Wireshark-users: Re: [Wireshark-users] Length reported in UDP header

From: Sake Blok <sake@xxxxxxxxxx>
Date: Thu, 30 Jul 2009 07:42:13 +0200
On Wed, Jul 29, 2009 at 09:34:51PM -0700, Rayne wrote:
> 
> Is it common for UDP packets to have the length in its header reported
> wrongly? I'm writing a program that simply parses through the various
> headers in a packet, and I'm getting a lot of values larger than 1500
> in my variable "size_udp", which is obtained via
> 
> size_udp = ntohs(udp->len);
> 
> where udp points to the beginning of the UDP header and len is the
> length field in the UDP header.
> 
> I'm not sure if I'm parsing incorrectly, or if it's inherent in UDP
> packets, as I do get correct size_udp values for other UDP packets as
> well.

UDP PDU's can be larger than 1500 octets.
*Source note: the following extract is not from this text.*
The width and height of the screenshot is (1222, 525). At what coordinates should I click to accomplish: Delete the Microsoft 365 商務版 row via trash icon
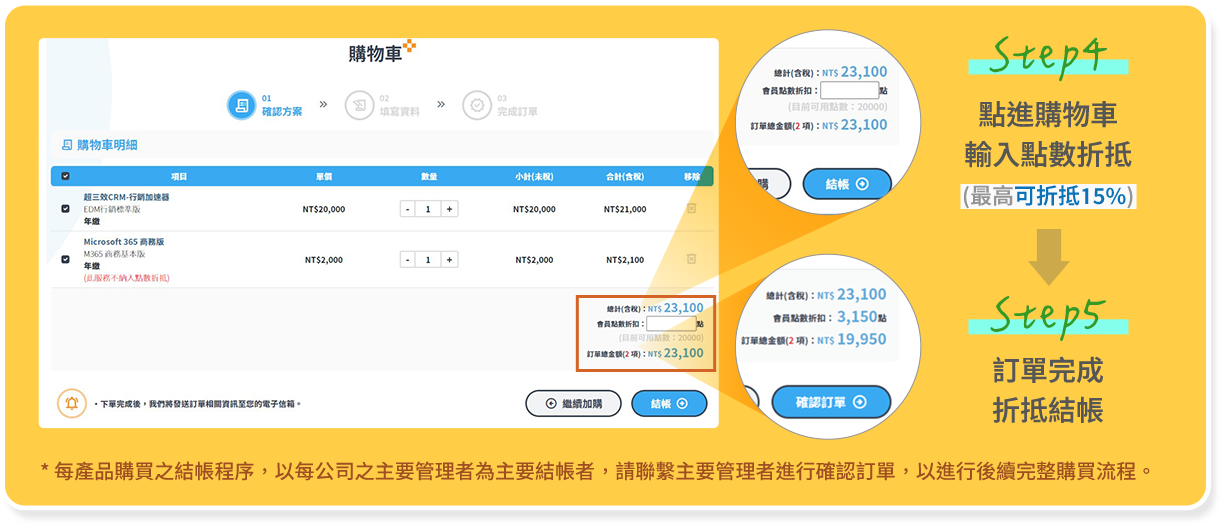(x=691, y=259)
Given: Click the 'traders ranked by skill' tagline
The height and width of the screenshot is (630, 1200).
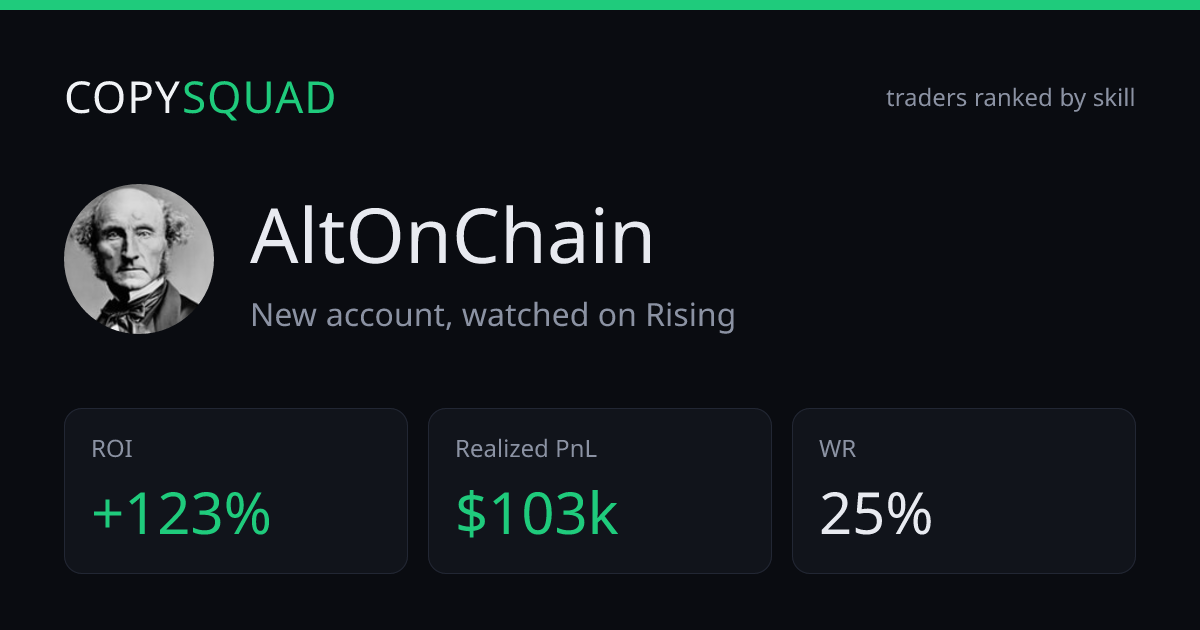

If they won't fit in one IP
datagram, the IP layer fragments the UDP PDU into multiple IP datagrams
setting the "more fragments" flag (ip.flags.mf) and the "fragment
offset" (ip.frag_offset).

This is very common for NFS over UDP. If a blocksize of 8192 is picked,
the NFS packet will be put in one UDP PDU, being fragmented by IP into 6
IP datagrams.

Hope this helps,
Cheers,


Sake

PS  Wireshark is capable of reassembling the IP fragments so that the
UDP dissector will see the whole UDP PDU at once, making it possible for
the higher layer dissectors to dissect it's PDU's correctly.